TASK DIRECTIONS: Output exactly the lines from the line that has "Click the Route 11 row label" through the last line of the data below, with no pictures.

▬▬▬▬▬▬

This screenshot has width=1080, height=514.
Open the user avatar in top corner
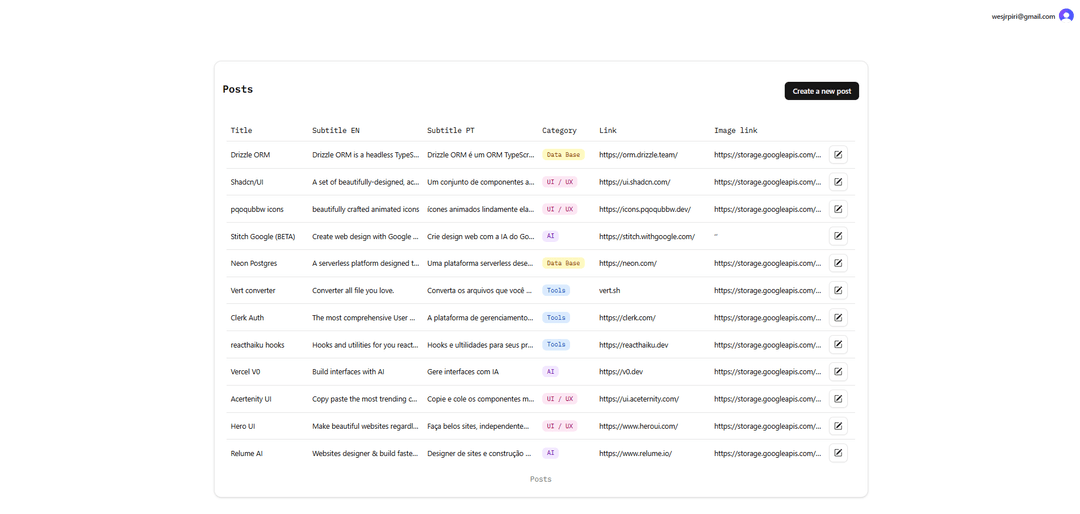tap(1066, 16)

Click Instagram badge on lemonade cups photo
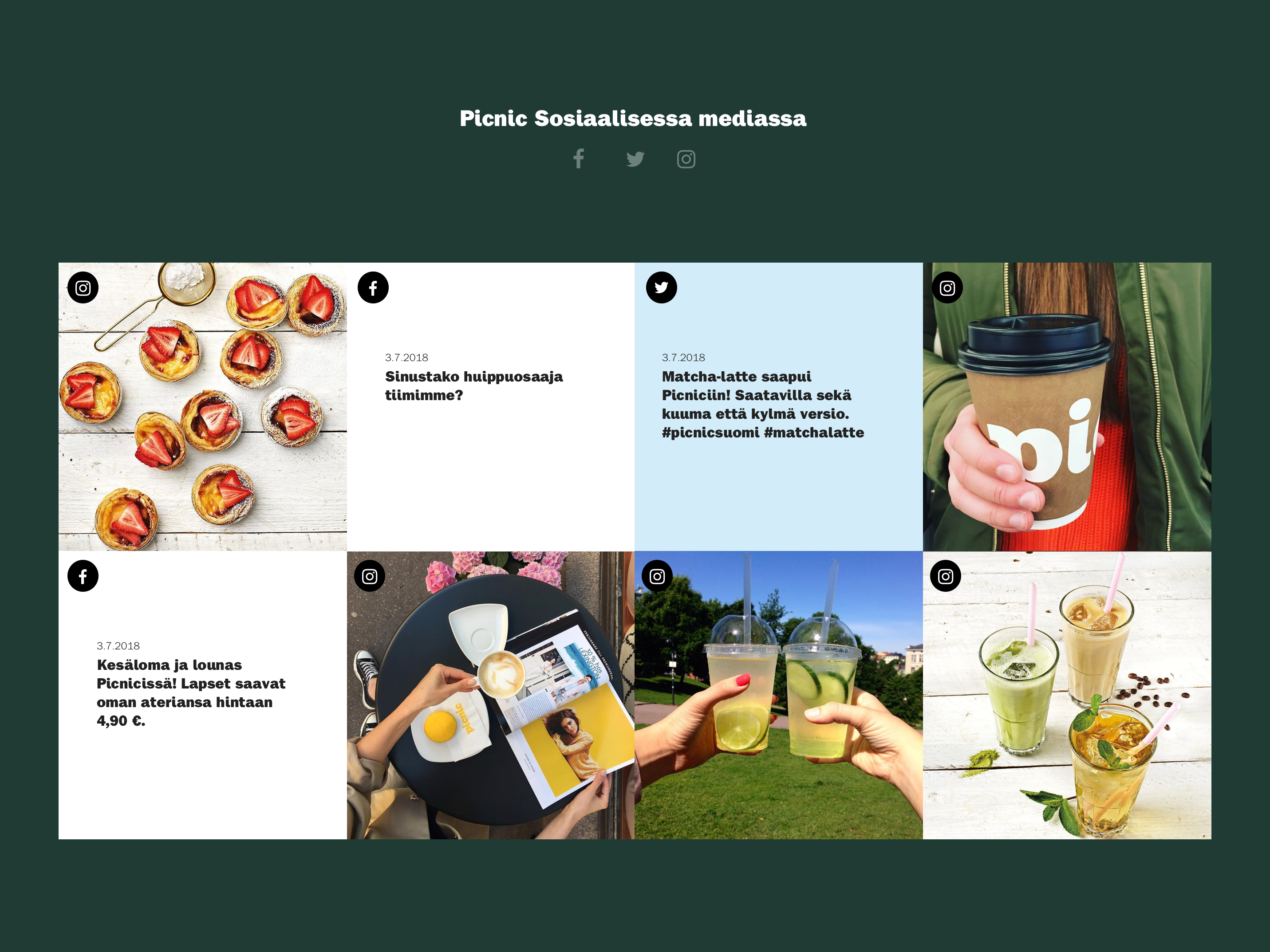(657, 575)

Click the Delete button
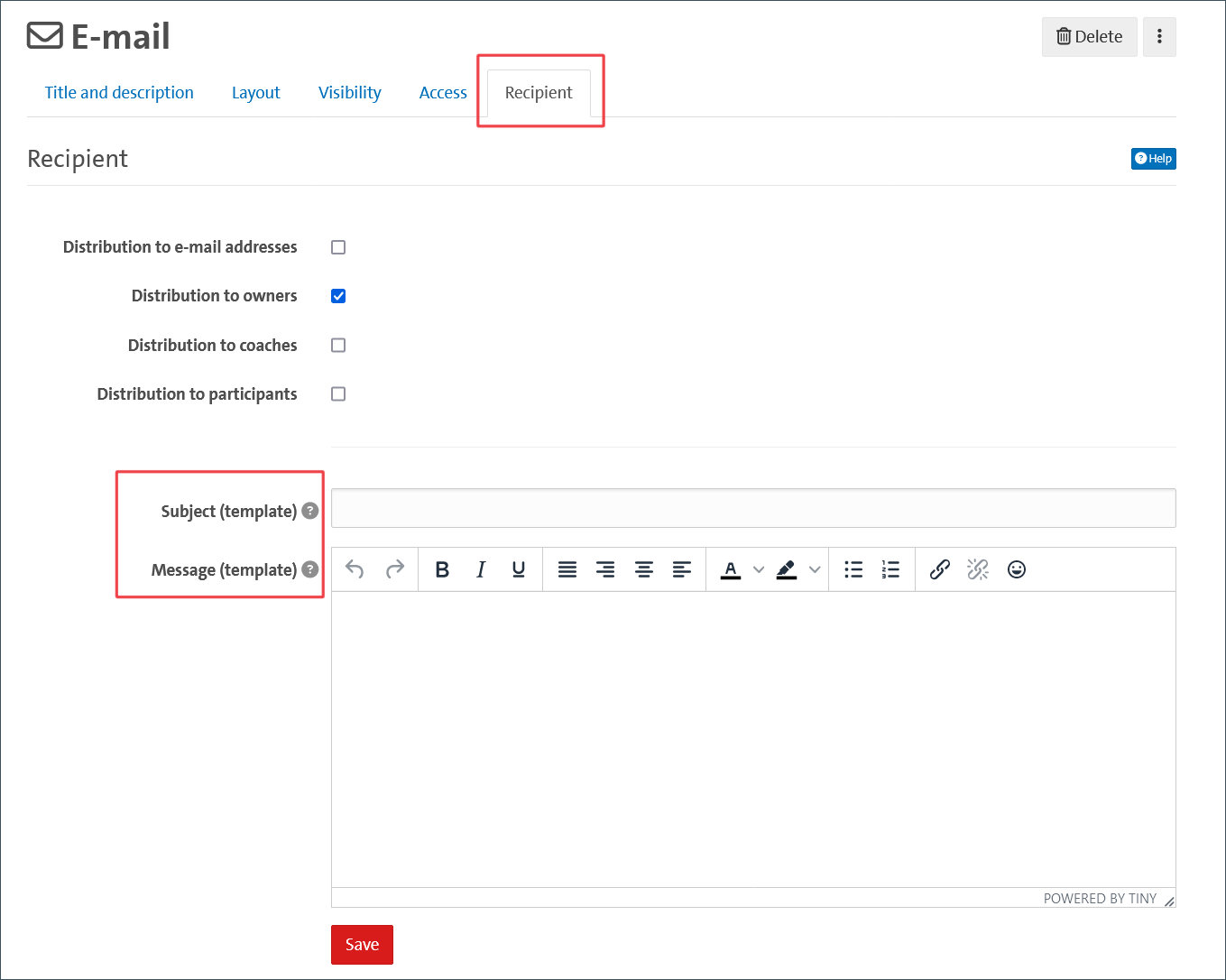pos(1089,37)
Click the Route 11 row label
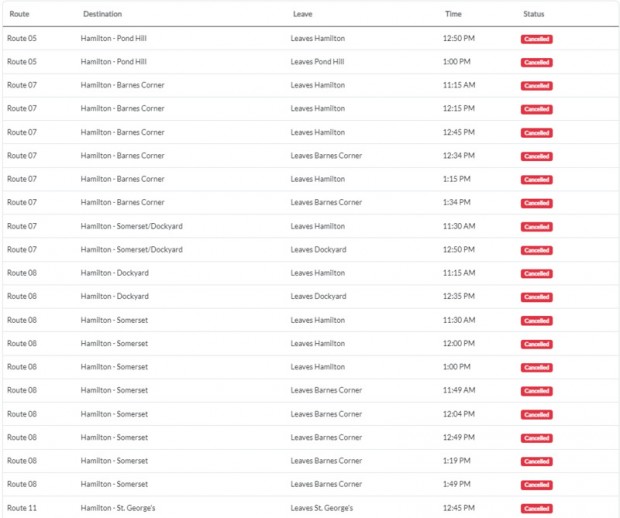The image size is (620, 518). [22, 508]
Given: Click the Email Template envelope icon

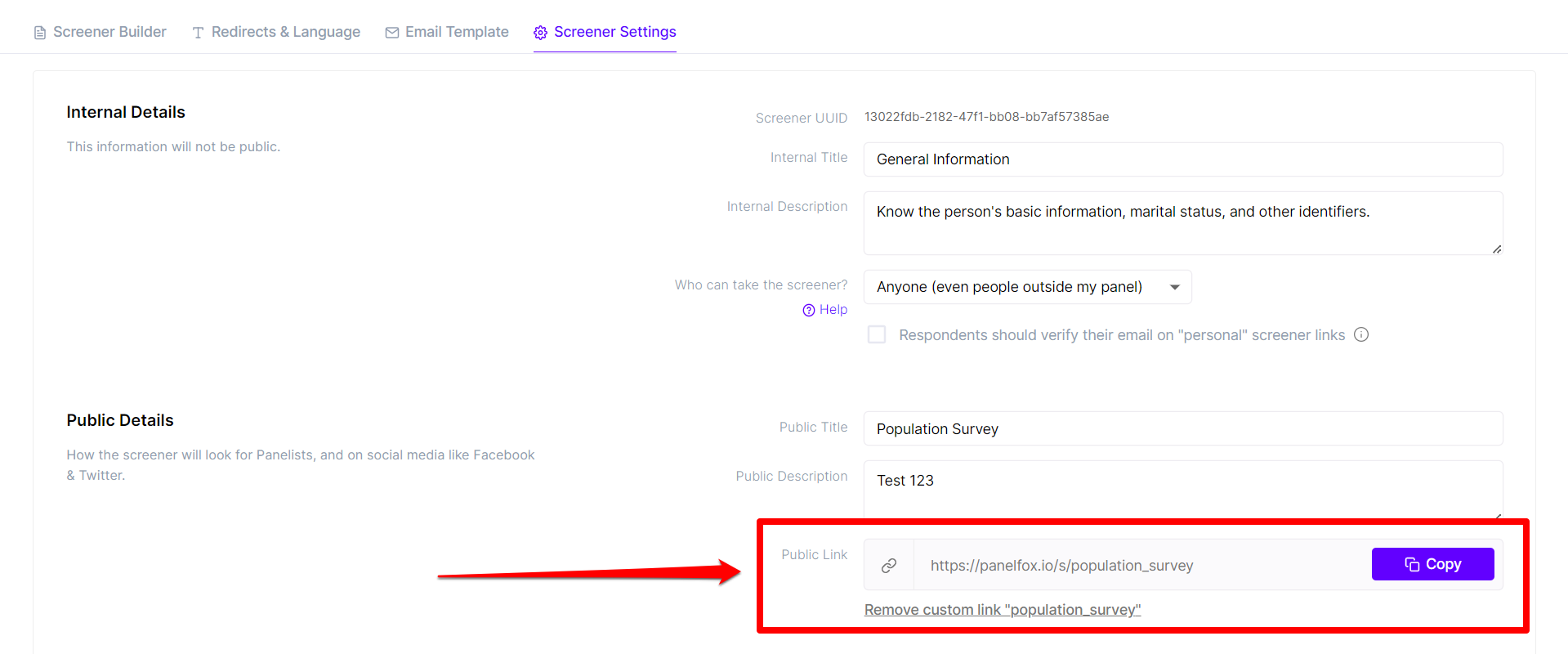Looking at the screenshot, I should 392,33.
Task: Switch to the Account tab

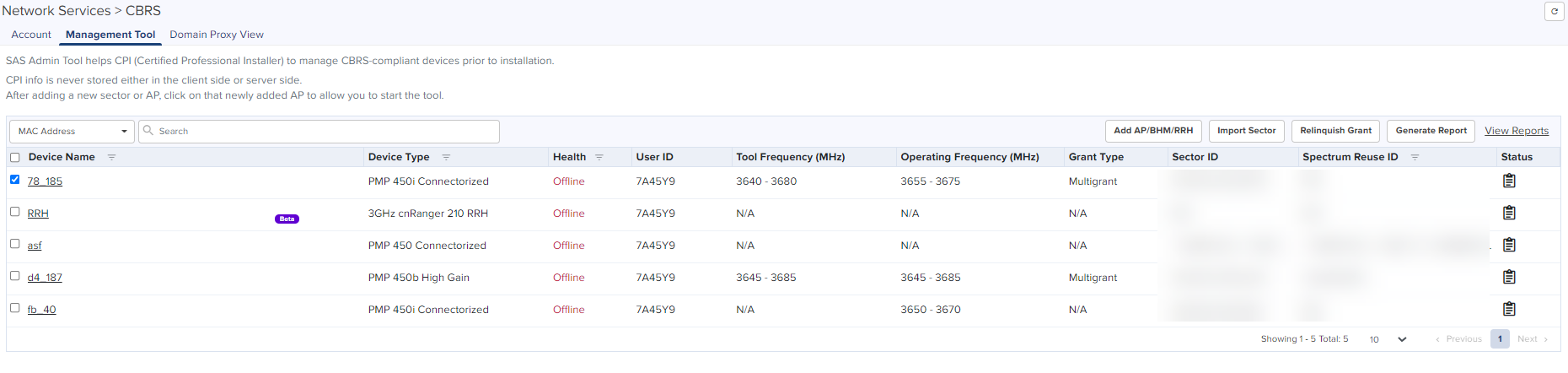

▬▬▬▬▬▬

REPLY TO THE TASK:
Click the Route 11 row label
The image size is (620, 518). [22, 508]
Given: Click the Email Template envelope icon

Looking at the screenshot, I should 392,33.
Task: Switch to the Account tab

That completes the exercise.